Leserbrief

Holocaust-Denkmal

Unsere Gesellschaft misst mit zweierlei Maß

„In prominenter Gesellschaft“, BA-Leserforum vom 28. Januar, und „Das Denkmal ist angemessen“, BA-Leserforum vom 2. Februar

Die Intention des Leserbriefes vom 28. Januar wird von dem Verfasser des darauf folgenden Leserbriefes völlig missverstanden. Es geht darin keineswegs um eine Verharmlosung des Holocaust.

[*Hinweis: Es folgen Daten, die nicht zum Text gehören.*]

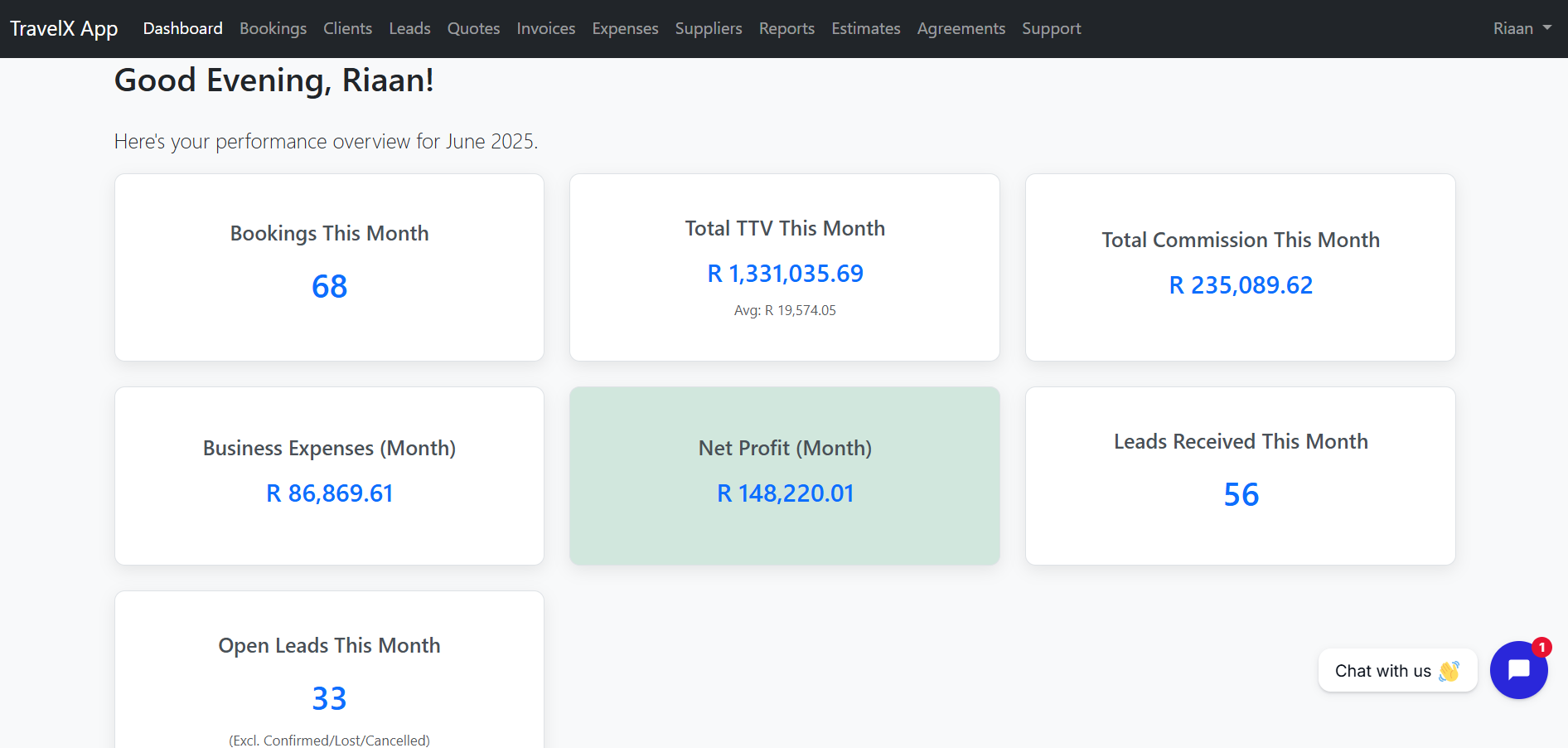The height and width of the screenshot is (748, 1568).
Task: Click the TravelX App brand logo
Action: point(64,28)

Vielmehr macht der Schreiber deutlich, wie in unserer Gesellschaft aufgrund der sogenannten „politischen Korrektheit“ zweierlei Maß angelegt wird.

Und wenn in dem Leserbrief vom 2. Februar davon die Rede ist, dass nur „Selbstbewusste“ zu ihrer „Schuld“ und ihrem „Versagen“ stehen können, dann suggeriert der Verfasser damit, wir, die Generation der Nachgeborenen, müssten uns Versagen und Schuld im Hinblick auf den Holocaust vorwerfen lassen. Dem ist jedoch nicht so!

Es gibt keine Kollektivschuld, weder im moralischen noch im juristischen Sinne. Schuld ist immer individuell und setzt voraus, dass man Entscheidungsfreiheit hatte. Kein Geringerer als Stefan Krämer, damaliger Generalsekretär des Zentralrats der Juden in Deutschland, formulierte das in der FAZ vom 20. Juni 2006 so: „Es gibt keine Kollektivschuld. Nur weil jemand Deutscher ist, ist er nicht schuldig.“ Und Krämer führt weiter aus, jeder Mensch habe Verantwortung, ganz gleich, welcher Herkunft er sei.